Chinese mattress gains cause pains for American producers
The rise of the bedding e-tailers is also taking its toll on domestic bedding producers.
We will call this A Tale of Two Markets.
One has a booming mattress business, with double-digit dollar and unit growth in July and August, as well as for the first eight months of the year.
The other has a struggling mattress business, with dollars and units down in the third quarter and in the first nine months of the year.
The booming shipments represent those of mattress importers, and most of those shipments are coming from China.
The declining shipments are those of U.S. bedding producers, who continue to be mired in a bedding recession. China’s gains are their pains. But that could be changing.
The figures for those two markets are provided in the third quarter sales trend report recently issued by the International Sleep Products Assn. It chronicles the continuing domestic bedding slump, now well into its second year, and the soaring shipments of the importers.
Low-cost mattress imports from China “have been the strongest unit headwind facing the domestic bedding industry over the past 12 to 18 months, specifically at the opening and promotional price points — an area of historical strength for the legacy ISPA members,” Raymond James analysts Bobby Griffin and Budd Bugatch wrote in their guest column accompanying the ISPA report.
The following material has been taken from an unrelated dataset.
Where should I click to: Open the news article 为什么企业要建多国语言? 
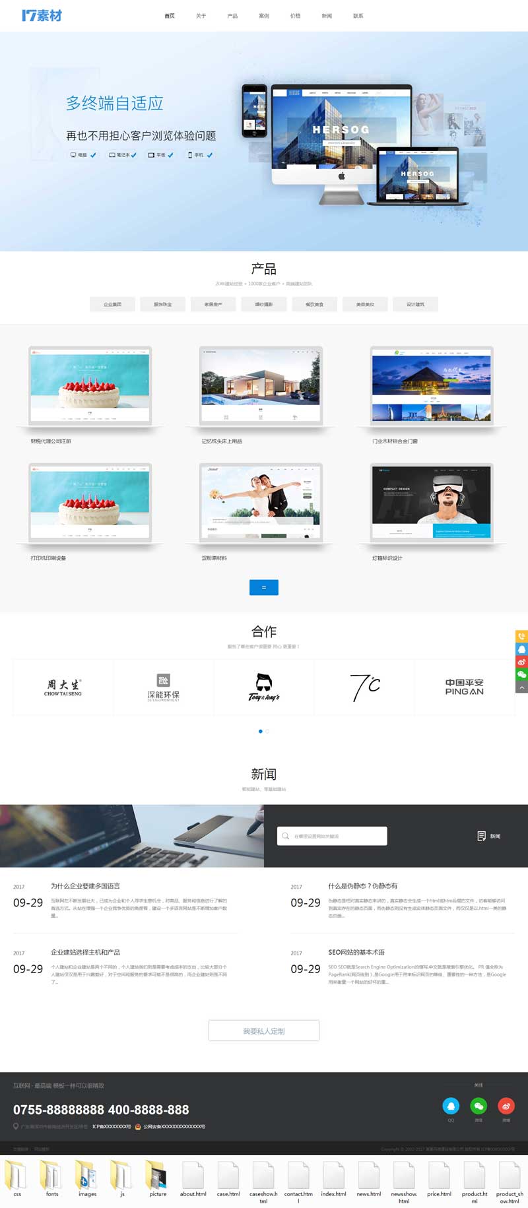click(86, 886)
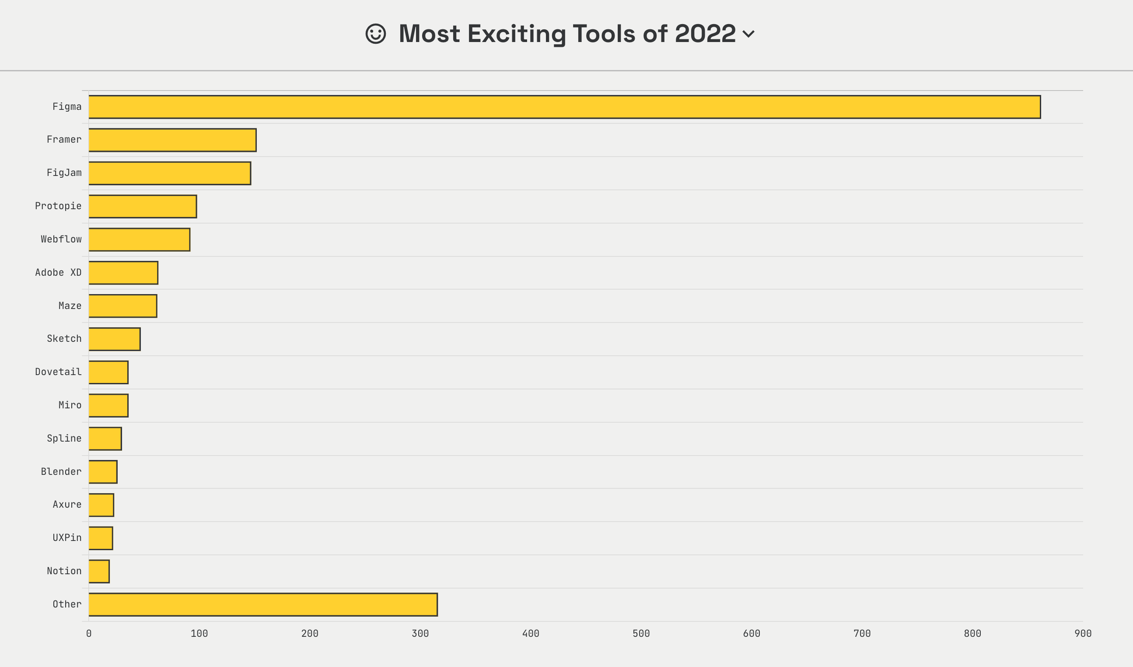Click the Spline bar

tap(105, 439)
China’s wings could be clipped in the new year. An antidumping petition charges Chinese importers with unfair trading practices, and the U.S. International Trade Commission recently ruled that the investigation of that issue should continue.
The rise of the bedding e-tailers is also taking its toll on American bedding producers. And that means, according to the Raymond James analysts, that traditional bedding producers will need to continue to invest in direct-to-consumer strategies, as well as other alternate retail channels like Amazon and Wayfair to remain competitive.